Pero, al margen de argumento y temas, lo mejor de todo es cómo lo narra Trollope, qué capacidad extraordinaria tiene de describir la psicología de sus personajes y la evolución de la misma a lo largo del tiempo. Esto es lo que hace verdaderamente verosímil la sociedad pergeñada por el autor. Uno llega a conocer perfectamente a cada protagonista, y están tan bien delineados que se aprecian sus virtudes y defectos en las personas con las que tratamos cotidianamente.

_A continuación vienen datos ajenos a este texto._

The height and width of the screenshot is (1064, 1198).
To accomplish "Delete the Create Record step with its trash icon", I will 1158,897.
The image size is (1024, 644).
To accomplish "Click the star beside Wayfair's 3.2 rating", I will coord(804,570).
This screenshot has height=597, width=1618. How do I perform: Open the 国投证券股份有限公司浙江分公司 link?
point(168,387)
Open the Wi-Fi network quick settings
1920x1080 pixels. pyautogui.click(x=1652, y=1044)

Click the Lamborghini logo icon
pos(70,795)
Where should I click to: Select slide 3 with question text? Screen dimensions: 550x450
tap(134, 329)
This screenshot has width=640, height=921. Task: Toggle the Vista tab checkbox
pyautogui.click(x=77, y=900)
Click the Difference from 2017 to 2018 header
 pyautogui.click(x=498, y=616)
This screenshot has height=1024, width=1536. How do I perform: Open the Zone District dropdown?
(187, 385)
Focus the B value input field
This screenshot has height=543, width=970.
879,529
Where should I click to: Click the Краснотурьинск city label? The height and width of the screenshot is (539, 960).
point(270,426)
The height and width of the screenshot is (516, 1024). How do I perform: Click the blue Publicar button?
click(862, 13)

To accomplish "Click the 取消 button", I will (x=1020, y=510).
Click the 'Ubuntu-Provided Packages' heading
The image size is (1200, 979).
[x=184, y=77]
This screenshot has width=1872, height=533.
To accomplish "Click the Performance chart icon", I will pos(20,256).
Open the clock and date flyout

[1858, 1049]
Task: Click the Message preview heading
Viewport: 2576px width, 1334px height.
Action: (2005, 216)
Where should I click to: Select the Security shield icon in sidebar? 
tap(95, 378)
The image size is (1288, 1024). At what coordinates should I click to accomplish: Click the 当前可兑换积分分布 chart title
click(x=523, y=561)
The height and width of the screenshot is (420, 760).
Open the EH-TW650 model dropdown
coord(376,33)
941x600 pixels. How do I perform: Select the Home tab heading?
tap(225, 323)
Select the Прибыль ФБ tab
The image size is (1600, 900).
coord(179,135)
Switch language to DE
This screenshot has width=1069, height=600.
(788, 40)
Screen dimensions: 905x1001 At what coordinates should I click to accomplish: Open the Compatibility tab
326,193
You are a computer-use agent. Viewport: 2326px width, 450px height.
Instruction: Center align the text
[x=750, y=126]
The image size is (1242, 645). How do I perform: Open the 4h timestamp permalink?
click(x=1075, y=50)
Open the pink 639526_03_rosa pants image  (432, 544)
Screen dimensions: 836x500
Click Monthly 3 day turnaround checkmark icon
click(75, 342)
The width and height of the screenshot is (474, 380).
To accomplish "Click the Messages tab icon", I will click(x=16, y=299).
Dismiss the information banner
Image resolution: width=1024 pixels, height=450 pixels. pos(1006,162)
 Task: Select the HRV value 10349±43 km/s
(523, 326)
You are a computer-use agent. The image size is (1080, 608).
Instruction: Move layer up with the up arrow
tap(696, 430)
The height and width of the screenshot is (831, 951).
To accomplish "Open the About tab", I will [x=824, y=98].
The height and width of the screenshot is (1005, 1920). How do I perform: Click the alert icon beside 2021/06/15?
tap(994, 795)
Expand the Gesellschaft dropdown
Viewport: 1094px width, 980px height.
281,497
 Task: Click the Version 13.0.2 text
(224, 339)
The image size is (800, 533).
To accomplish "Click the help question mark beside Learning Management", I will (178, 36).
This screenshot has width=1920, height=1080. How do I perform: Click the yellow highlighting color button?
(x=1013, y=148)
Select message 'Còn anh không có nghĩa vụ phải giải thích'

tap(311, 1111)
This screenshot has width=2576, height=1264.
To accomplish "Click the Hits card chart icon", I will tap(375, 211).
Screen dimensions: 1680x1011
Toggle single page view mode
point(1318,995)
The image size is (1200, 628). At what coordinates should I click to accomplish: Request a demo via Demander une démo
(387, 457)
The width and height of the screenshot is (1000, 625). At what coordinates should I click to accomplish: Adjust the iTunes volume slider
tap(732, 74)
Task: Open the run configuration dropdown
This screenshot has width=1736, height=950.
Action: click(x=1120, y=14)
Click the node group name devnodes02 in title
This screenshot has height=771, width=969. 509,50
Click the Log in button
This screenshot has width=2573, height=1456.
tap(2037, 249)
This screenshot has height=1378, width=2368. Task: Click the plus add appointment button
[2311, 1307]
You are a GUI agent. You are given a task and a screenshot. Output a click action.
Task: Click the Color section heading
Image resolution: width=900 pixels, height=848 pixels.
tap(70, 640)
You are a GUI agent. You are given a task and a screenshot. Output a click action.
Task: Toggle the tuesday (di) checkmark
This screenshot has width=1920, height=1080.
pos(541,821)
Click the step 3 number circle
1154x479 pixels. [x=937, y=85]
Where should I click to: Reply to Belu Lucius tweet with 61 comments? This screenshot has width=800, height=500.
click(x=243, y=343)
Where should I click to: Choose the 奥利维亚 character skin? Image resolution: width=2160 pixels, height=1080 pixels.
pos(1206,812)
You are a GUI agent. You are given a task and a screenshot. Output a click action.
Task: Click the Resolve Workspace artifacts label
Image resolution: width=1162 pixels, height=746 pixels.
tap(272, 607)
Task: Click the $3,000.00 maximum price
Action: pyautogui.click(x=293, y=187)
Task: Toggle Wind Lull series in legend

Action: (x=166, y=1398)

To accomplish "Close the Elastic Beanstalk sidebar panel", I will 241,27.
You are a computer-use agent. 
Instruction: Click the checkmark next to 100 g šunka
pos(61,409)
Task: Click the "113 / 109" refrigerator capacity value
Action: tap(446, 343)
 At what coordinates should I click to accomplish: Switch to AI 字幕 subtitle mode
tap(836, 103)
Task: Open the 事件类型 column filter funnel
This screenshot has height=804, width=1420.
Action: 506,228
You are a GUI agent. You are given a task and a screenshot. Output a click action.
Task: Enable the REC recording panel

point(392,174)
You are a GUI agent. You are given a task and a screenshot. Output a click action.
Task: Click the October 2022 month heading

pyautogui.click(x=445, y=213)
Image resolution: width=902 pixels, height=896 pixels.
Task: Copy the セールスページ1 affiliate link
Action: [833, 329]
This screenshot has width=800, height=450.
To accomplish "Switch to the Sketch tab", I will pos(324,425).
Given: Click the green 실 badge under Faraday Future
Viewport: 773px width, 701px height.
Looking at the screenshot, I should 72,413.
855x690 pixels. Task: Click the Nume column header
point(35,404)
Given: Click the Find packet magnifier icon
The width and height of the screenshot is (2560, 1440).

Decía antes que Trollope es un moralista, y no me retracto. Diré, incluso, que hace triunfar las virtudes evangélicas (humildad, sencillez, bondad, lealtad...) frente a los defectos mundanos (codicia, doblez, engreimiento, falsedad...). Quizá eso es lo único que tenga de cristiana la novela, porque la mayor parte de sus personajes, altos dignatarios de una iglesia cristiana, carecen por completo de ello.
No puedo evitar transcribir el inicio del último capítulo del tercer volumen, en el que el autor resume su tradicional gusto a la hora de acabar una novela. Véase aquí, por mi parte, como elogio de este gran autor. "El final de una novela, como el final de una comida infantil, debe estar compuesto de dulces y ciruelas confitadas."